Pixel coordinate grounding data:
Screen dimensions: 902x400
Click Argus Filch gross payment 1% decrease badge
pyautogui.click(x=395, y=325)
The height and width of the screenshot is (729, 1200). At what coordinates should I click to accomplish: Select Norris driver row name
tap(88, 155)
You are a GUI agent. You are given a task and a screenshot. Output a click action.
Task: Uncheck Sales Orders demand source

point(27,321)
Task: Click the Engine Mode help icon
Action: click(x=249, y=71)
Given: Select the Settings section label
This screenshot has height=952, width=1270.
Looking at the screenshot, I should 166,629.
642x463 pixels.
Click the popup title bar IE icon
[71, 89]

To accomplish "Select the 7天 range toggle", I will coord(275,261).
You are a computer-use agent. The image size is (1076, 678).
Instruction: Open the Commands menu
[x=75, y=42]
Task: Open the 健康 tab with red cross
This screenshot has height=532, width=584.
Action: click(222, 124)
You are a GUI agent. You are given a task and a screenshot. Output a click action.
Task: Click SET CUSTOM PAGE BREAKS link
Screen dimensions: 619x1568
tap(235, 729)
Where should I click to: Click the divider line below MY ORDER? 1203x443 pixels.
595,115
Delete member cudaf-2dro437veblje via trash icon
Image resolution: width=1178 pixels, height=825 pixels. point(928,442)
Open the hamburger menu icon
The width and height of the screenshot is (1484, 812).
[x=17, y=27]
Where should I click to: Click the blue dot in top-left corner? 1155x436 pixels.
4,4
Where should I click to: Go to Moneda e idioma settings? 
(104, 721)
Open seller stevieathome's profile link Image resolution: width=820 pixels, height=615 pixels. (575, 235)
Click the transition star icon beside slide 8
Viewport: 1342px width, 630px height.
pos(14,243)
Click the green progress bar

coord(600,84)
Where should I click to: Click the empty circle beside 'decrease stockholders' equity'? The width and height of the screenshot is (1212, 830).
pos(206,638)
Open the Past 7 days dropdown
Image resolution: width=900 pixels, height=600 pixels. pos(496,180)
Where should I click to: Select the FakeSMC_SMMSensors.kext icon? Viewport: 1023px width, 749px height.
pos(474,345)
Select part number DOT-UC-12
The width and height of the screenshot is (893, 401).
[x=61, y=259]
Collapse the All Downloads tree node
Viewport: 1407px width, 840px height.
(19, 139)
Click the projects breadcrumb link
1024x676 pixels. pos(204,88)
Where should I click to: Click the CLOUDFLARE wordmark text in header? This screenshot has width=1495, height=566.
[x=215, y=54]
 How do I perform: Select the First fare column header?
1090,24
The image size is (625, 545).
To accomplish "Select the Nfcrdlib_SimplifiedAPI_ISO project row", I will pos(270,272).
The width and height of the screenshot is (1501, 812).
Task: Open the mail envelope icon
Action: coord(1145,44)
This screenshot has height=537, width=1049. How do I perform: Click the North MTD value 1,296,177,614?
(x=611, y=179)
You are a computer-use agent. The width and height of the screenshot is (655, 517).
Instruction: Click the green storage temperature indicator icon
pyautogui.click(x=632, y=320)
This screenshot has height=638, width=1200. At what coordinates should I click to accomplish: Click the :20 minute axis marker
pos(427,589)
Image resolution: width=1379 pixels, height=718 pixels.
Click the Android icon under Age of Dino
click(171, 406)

What you need to do -
Could the entries above be output once more, exactly as they are?

Solution to this exercise -
Screen dimensions: 902x400
Click Argus Filch gross payment 1% decrease badge
pyautogui.click(x=395, y=325)
The height and width of the screenshot is (729, 1200). At what coordinates should I click to accomplish: Select Norris driver row name
tap(88, 155)
You are a GUI agent. You are given a task and a screenshot. Output a click action.
Task: Uncheck Sales Orders demand source

point(27,321)
Task: Click the Engine Mode help icon
Action: click(x=249, y=71)
Given: Select the Settings section label
This screenshot has height=952, width=1270.
Looking at the screenshot, I should 166,629.
642x463 pixels.
Click the popup title bar IE icon
[71, 89]

To accomplish "Select the 7天 range toggle", I will coord(275,261).
You are a computer-use agent. The image size is (1076, 678).
Instruction: Open the Commands menu
[x=75, y=42]
Task: Open the 健康 tab with red cross
This screenshot has height=532, width=584.
Action: click(222, 124)
You are a GUI agent. You are given a task and a screenshot. Output a click action.
Task: Click SET CUSTOM PAGE BREAKS link
Screen dimensions: 619x1568
tap(235, 729)
Where should I click to: Click the divider line below MY ORDER? 1203x443 pixels.
595,115
Delete member cudaf-2dro437veblje via trash icon
Image resolution: width=1178 pixels, height=825 pixels. point(928,442)
Open the hamburger menu icon
The width and height of the screenshot is (1484, 812).
[x=17, y=27]
Where should I click to: Click the blue dot in top-left corner? 1155x436 pixels.
4,4
Where should I click to: Go to Moneda e idioma settings? 
(104, 721)
Open seller stevieathome's profile link Image resolution: width=820 pixels, height=615 pixels. (575, 235)
Click the transition star icon beside slide 8
Viewport: 1342px width, 630px height.
pos(14,243)
Click the green progress bar

coord(600,84)
Where should I click to: Click the empty circle beside 'decrease stockholders' equity'? The width and height of the screenshot is (1212, 830).
pos(206,638)
Open the Past 7 days dropdown
Image resolution: width=900 pixels, height=600 pixels. pos(496,180)
Where should I click to: Select the FakeSMC_SMMSensors.kext icon? Viewport: 1023px width, 749px height.
pos(474,345)
Select part number DOT-UC-12
The width and height of the screenshot is (893, 401).
[x=61, y=259]
Collapse the All Downloads tree node
Viewport: 1407px width, 840px height.
(19, 139)
Click the projects breadcrumb link
1024x676 pixels. pos(204,88)
Where should I click to: Click the CLOUDFLARE wordmark text in header? This screenshot has width=1495, height=566.
[x=215, y=54]
 How do I perform: Select the First fare column header?
1090,24
The image size is (625, 545).
To accomplish "Select the Nfcrdlib_SimplifiedAPI_ISO project row", I will pos(270,272).
The width and height of the screenshot is (1501, 812).
Task: Open the mail envelope icon
Action: coord(1145,44)
This screenshot has height=537, width=1049. How do I perform: Click the North MTD value 1,296,177,614?
(x=611, y=179)
You are a computer-use agent. The width and height of the screenshot is (655, 517).
Instruction: Click the green storage temperature indicator icon
pyautogui.click(x=632, y=320)
This screenshot has height=638, width=1200. At what coordinates should I click to accomplish: Click the :20 minute axis marker
pos(427,589)
Image resolution: width=1379 pixels, height=718 pixels.
Click the Android icon under Age of Dino
click(171, 406)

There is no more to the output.